Conveniently, the last two times I've visited New York City, I've been able to catch special art installations in abandoned buildings: last May at the Andrew Freedman Home, and this December at the iconic Clock Tower building at Queens Plaza in Long Island City.
Only an abandoned building could probably get me to return to Queens Plaza by choice. There, the wind funnels under the elevated train tracks like a storm, burning ear tips, searing eyeballs and turning hair curls into tangles.
There, the former Bank of Manhattan has been closed to the public since the mid-1980s, and the remarkable neo-Gothic structure has stood vacant in Long Island City for 25 years, until this exhibit opened its doors to art aficionados and architectural looky-loos such as myself.
Gazing upwards, you can see the two past lives of the tower: its original 1927, high-ceilinged grand entrance, and its mid-century, drop-ceilinged modification with air ducts and fluorescent lighting occupying the space above.
Paint peels. Plaster crumbles. Original moulding peeks out of the shadows. Brick is exposed.
Upstairs, a horseshoe-shaped, Corinthian column-lined mezzanine wraps around the central lobby of the former bank...
...though now the upper level appears to only house heating, cooling, and lighting for the building...
...with most of its ornamentation hidden.
There are dark, dusty rooms up there...
...with the day's last remaining light streaming weakly through dingy windows...
...reflecting off paint chips and decades of dirt.
Downstairs in the basement...
...amidst the whitely painted drywall and the brightly lit rooms...

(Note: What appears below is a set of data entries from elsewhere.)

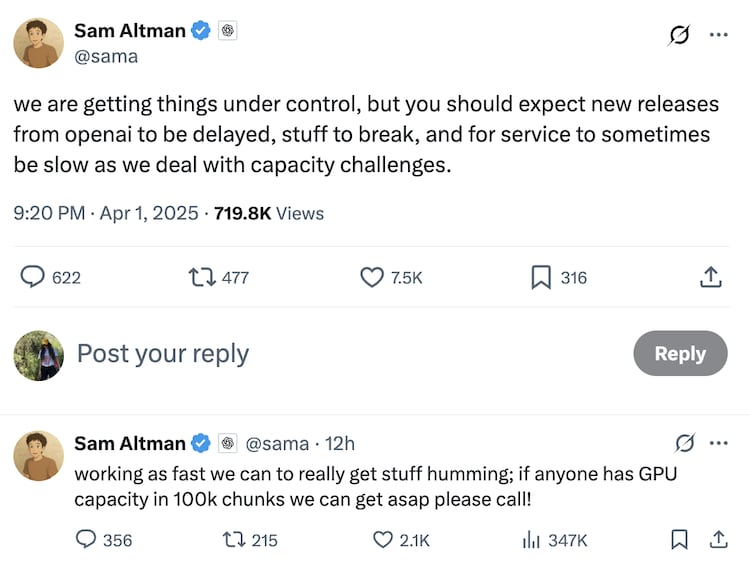Viewport: 750px width, 566px height.
Task: Like the main post with 7.5K likes
Action: (372, 277)
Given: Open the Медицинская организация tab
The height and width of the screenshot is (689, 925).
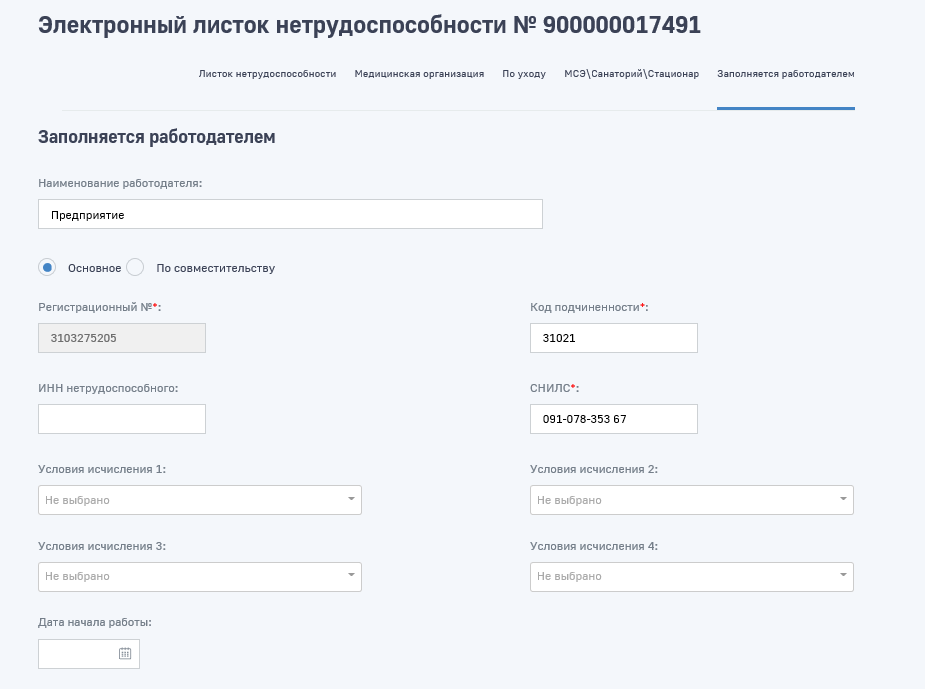Looking at the screenshot, I should [419, 74].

...looms the heavy vault door...
...now swung open...
...probably not closed for decades.
A storage area contains original shelving...
...where bare light bulbs dangle...
...and, as part of the installation, illuminate the yellowed pages of an old ledger...

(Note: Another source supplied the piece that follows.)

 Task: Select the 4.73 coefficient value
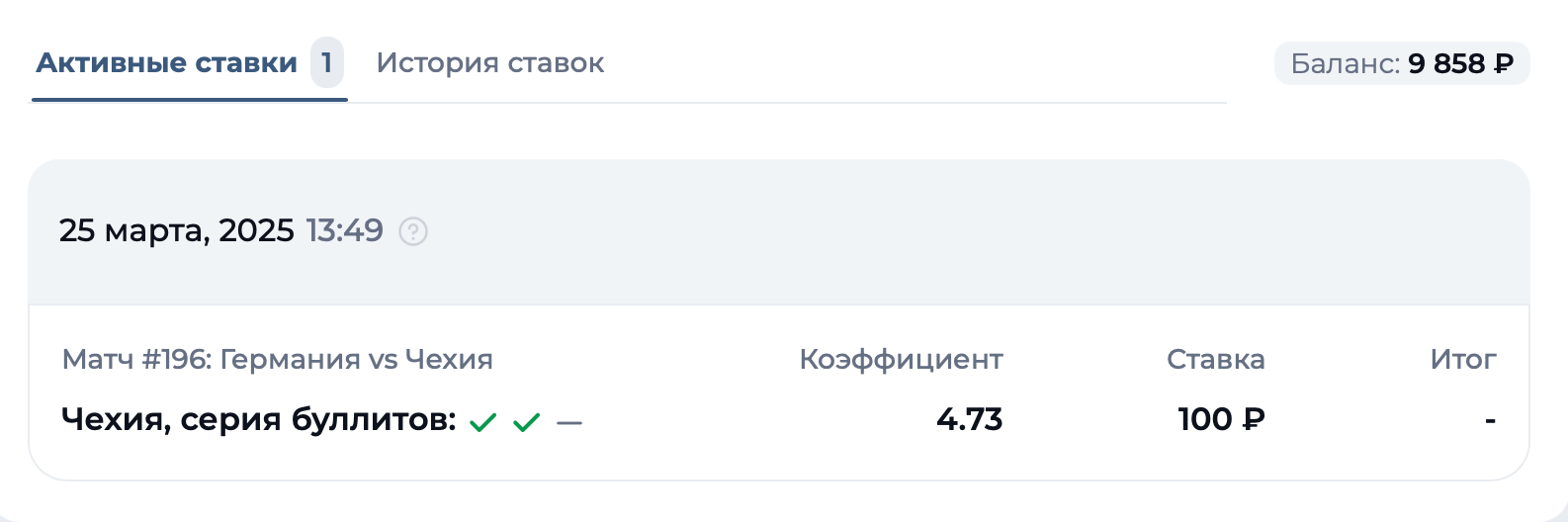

...from sometime after Chase Manhattan took over the bank in 1955.
Other rooms are more fluorescent...
...with an oddly-placed kitchenette...
...and an incompletely swept floor.
The bathrooms are still lit, now haphazardly converted into storage.

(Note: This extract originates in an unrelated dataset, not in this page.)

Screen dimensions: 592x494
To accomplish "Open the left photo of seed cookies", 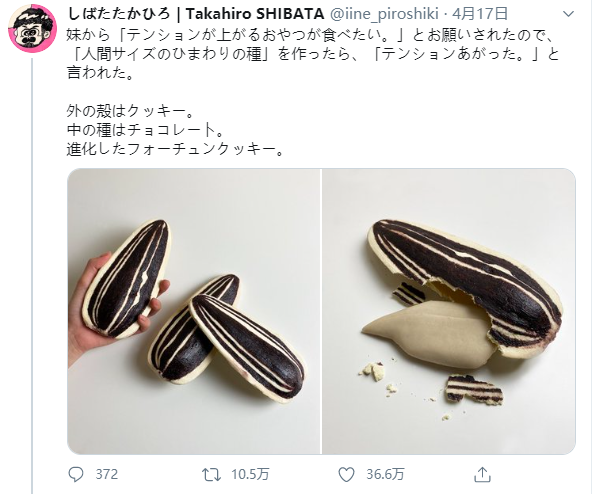I will click(194, 311).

Circuit breakers are exposed, but should not be flipped.
Even the exit signs have blanched.
Or were they always that way?
The clock tower itself is lit, and featured a moving shadow installation that was part of the exhibit, but as much as we wanted to go up there and inspect it, entry was verboten. Probably because that's the one area of the building that is not vacant: it is currently occupied by law offices.
And the ground floor will not be vacant for long. It's available for rent.